While reviewing your documentation, I came across the mention that when executing wmma, the compute type can be set to fp16/bf16/half, which are described as "native f32 accumulations downcasted to fp16/bf16/half". I'm curious to understand whether utilizing these lower precision types in compute (which is not enabled in CUDA) can lead to performance improvements. Additionally, could you guide me on how to set this compute type if it can help performance?

Thank you!

Hello @xinyi-li7 ,
Thanks for the question!

On some architectures, such as gfx9 - the multiply-accumulate for floating point types is always natively in fp32 format. This has a higher level of precision which is desirable in many cases to preserve accumulation accuracy. Setting the compute type in this case to half-precision is only an approximation, casting the native fp32 result back down to this size. This may afford some reduction in VREG usage, however at the cost of conversion between f32 and half-precision types which is not very desirable. For gfx9 architectures the highest performance for fp16/bf16/half would be using compute type of f32 to avoid the overhead.
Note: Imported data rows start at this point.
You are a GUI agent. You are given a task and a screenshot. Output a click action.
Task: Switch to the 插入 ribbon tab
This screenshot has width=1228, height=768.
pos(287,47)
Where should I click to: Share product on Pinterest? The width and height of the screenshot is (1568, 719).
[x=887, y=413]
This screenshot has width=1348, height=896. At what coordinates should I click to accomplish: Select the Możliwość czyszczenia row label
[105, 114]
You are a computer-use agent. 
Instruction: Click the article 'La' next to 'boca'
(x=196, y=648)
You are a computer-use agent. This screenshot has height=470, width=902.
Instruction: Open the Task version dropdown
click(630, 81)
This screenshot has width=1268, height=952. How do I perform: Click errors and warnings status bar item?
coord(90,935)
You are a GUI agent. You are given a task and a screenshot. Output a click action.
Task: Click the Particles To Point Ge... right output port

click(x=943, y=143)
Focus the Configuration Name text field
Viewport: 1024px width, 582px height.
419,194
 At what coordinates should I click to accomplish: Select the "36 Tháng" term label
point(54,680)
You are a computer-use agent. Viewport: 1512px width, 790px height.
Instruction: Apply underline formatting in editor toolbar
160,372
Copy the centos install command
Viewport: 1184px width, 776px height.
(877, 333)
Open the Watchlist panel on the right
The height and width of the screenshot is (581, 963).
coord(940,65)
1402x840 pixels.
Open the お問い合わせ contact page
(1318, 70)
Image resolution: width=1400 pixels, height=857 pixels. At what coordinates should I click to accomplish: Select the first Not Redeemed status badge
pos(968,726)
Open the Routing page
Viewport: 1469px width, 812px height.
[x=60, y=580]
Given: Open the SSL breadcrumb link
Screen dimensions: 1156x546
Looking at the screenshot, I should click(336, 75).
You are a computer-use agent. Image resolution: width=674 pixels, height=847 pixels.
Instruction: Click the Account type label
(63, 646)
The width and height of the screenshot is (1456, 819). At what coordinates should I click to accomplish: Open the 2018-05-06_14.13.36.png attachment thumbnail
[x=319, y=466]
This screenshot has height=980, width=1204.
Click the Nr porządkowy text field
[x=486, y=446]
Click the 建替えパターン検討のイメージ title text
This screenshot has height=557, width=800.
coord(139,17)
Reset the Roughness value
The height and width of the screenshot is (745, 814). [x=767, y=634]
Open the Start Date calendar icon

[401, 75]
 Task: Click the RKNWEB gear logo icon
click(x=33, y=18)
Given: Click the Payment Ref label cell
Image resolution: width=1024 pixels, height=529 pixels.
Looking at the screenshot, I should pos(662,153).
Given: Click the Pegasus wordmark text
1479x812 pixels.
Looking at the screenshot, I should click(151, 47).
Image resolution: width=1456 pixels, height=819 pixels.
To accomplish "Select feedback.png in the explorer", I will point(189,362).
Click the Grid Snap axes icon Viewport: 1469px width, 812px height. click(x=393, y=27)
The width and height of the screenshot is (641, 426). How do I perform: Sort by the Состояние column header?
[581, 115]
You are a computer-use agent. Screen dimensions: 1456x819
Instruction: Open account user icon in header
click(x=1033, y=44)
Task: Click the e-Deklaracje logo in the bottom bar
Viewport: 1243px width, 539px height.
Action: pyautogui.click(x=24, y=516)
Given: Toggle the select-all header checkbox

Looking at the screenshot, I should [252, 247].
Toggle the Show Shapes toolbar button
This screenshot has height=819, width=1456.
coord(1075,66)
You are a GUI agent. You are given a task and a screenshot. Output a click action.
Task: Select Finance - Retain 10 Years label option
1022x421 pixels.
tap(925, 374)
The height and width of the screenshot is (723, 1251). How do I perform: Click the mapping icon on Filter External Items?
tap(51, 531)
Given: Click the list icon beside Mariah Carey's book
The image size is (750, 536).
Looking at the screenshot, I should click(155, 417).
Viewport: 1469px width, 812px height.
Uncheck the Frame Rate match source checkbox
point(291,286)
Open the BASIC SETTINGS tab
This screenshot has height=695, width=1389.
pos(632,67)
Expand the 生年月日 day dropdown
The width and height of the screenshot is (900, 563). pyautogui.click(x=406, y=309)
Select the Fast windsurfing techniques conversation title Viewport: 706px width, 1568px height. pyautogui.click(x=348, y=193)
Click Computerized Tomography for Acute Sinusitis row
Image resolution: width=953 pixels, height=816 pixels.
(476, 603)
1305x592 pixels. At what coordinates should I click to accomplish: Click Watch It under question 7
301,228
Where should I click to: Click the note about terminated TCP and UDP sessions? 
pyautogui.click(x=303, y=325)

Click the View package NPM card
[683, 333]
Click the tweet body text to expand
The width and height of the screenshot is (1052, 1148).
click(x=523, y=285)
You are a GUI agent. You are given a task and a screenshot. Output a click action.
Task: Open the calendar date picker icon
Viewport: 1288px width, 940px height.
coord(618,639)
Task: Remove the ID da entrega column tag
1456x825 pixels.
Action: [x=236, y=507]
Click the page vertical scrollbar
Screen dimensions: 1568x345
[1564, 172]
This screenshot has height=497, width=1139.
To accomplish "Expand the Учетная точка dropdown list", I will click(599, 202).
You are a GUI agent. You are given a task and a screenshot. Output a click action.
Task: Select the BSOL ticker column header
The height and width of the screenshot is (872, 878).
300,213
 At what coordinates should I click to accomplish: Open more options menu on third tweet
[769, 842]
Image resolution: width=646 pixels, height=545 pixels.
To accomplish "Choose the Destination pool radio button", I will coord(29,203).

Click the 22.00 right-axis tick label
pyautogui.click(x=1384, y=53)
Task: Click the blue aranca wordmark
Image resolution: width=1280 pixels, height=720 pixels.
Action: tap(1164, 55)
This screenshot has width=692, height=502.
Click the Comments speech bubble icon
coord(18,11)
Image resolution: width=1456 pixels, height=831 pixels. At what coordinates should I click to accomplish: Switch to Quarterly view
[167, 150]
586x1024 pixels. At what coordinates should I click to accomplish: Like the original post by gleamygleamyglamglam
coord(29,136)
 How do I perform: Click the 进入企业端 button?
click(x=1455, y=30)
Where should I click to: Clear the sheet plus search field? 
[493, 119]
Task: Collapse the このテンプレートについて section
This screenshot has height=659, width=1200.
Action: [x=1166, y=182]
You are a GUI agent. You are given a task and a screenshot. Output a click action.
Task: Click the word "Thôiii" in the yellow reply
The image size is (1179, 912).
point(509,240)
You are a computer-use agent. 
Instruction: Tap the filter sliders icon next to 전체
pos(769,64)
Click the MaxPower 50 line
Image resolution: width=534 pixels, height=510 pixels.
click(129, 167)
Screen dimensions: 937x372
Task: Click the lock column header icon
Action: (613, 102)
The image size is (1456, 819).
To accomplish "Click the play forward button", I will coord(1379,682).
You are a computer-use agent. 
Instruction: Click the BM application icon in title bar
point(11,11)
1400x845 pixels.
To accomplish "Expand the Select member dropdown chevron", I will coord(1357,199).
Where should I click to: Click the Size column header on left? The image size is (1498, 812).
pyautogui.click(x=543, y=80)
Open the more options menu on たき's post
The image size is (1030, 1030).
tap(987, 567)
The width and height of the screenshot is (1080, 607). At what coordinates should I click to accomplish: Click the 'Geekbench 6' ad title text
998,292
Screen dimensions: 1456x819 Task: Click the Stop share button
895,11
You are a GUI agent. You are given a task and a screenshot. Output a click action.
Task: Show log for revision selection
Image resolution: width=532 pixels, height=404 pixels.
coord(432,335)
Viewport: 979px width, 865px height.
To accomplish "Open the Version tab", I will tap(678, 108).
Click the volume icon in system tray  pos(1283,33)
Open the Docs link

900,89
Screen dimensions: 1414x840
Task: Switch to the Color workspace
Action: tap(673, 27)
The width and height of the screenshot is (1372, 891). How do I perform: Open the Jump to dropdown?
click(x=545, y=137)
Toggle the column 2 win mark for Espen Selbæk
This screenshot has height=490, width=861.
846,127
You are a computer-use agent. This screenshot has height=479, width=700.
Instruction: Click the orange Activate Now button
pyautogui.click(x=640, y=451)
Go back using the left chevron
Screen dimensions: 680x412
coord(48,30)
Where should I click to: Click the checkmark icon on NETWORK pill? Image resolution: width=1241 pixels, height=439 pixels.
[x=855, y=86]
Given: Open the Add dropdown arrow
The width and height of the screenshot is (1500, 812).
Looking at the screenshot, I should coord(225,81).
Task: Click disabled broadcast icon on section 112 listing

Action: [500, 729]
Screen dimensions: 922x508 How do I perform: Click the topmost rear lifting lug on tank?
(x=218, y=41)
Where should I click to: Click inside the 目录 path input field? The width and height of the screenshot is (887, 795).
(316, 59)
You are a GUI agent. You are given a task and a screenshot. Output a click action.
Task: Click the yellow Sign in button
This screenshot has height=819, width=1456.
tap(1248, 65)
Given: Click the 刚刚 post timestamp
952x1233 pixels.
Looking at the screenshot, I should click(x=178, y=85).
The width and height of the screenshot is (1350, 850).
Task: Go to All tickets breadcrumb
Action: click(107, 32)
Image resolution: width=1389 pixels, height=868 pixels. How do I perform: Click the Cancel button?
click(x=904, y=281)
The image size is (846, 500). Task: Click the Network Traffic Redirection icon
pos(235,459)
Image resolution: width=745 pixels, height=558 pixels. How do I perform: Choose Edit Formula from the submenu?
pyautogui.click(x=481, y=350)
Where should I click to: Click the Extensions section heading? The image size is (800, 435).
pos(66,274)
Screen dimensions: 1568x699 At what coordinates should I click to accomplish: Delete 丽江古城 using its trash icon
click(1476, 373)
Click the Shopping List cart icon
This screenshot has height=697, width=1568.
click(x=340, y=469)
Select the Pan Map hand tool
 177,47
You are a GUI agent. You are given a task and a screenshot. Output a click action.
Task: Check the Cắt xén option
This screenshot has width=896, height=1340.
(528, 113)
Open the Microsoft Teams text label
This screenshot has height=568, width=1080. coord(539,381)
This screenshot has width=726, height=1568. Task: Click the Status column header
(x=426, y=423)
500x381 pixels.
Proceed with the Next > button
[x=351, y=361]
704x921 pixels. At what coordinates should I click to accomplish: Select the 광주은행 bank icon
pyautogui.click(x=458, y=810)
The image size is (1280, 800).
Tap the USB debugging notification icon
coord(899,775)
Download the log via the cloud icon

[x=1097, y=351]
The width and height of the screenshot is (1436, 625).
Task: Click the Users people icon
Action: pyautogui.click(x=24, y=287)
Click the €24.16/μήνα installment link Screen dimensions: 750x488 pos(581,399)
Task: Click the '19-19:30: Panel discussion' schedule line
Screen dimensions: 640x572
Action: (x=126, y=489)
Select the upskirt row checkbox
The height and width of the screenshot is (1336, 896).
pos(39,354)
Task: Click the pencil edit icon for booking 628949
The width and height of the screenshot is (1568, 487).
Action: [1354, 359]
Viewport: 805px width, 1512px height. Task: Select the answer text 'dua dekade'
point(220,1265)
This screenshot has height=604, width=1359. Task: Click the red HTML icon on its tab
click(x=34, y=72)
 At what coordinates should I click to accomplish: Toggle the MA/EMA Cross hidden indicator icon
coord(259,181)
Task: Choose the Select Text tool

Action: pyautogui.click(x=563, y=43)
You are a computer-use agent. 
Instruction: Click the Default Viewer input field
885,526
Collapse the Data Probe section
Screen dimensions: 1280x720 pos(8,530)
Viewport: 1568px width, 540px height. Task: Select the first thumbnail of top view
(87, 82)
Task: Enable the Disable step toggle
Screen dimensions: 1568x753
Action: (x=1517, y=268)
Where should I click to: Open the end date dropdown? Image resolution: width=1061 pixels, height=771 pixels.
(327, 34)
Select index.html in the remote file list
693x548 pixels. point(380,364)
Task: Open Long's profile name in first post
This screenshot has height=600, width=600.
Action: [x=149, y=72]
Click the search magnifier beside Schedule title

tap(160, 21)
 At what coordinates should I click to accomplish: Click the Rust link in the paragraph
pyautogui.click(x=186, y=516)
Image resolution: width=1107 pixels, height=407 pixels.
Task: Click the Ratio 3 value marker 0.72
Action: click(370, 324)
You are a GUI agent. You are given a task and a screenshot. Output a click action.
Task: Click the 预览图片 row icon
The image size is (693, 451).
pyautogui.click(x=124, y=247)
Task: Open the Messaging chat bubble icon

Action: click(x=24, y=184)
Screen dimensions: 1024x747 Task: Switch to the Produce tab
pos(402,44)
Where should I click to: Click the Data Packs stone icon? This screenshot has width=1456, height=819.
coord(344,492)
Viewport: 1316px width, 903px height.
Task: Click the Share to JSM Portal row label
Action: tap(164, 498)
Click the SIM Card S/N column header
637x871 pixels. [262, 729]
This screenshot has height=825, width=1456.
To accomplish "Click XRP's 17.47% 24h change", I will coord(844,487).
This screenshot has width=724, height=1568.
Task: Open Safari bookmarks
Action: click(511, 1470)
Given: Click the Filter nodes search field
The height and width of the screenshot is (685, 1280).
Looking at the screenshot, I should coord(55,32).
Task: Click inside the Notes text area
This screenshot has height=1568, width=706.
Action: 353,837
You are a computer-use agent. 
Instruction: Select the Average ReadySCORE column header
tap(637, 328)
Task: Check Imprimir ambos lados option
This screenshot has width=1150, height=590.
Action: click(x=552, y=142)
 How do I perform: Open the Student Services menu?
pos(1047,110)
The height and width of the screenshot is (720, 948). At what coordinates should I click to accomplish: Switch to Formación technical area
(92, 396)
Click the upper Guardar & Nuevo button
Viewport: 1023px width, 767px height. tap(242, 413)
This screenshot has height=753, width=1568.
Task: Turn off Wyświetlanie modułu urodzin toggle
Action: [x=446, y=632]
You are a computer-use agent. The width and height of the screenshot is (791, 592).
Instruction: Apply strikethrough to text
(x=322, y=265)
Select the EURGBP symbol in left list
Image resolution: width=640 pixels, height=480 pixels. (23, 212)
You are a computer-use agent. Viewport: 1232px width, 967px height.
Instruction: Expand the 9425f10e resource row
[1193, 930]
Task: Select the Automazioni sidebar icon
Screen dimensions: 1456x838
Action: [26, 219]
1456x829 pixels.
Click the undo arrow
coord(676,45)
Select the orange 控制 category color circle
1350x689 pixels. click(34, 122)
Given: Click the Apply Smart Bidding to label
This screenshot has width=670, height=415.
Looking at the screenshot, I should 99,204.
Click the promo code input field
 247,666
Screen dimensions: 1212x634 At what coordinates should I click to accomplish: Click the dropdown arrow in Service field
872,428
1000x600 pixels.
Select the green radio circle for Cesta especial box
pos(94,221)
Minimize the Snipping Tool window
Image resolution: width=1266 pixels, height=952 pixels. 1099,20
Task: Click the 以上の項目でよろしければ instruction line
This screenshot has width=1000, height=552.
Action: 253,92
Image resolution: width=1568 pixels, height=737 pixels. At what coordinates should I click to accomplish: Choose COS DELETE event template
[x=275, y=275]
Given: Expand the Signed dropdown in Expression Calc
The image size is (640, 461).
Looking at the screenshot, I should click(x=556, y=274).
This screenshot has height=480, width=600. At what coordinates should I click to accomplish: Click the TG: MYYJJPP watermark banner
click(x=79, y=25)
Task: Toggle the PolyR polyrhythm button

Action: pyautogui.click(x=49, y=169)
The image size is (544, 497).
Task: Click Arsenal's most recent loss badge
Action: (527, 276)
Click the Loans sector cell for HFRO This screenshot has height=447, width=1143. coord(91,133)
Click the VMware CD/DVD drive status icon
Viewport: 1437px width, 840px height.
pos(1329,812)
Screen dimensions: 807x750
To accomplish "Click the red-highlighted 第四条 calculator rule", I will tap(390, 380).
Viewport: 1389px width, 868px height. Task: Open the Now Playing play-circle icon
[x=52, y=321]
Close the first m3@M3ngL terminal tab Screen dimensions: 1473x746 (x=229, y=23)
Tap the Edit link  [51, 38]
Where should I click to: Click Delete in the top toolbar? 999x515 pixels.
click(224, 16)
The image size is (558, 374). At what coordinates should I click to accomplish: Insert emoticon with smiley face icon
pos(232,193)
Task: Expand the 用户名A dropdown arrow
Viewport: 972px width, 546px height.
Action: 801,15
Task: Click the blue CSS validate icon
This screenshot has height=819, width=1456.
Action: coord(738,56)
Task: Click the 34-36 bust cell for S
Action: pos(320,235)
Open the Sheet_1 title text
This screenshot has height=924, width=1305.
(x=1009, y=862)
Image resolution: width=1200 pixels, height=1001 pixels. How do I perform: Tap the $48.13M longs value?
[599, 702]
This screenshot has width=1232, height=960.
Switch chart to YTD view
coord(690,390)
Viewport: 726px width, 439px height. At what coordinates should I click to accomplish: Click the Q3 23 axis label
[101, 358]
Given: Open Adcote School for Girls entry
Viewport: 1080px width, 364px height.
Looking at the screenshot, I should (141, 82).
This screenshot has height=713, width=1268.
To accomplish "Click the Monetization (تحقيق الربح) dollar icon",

Gfx11 architectures on the other hand - the multiply-accumulate for fp16/bf16 natively supports BOTH fp32 and fp16/bf16. Here there is no extra conversion costs to use half-precision compute type. In this case there could be performance gains over fp32 compute type, at the cost of reduced precision which can introduce some tricky numerical issues. At the end of the day - if your data can handle lower precision accumulation, then this would be recommended.

The datatype of your accumulator fragments controls the compute type (see API)

Hope this helps!

Hi @cgmillette,
I see. So the output type of accumulator is essentially the compute type. I'm now using MI100 and MI250X so I guess there's no native lower precision supports. Thank you so much for your patient reply!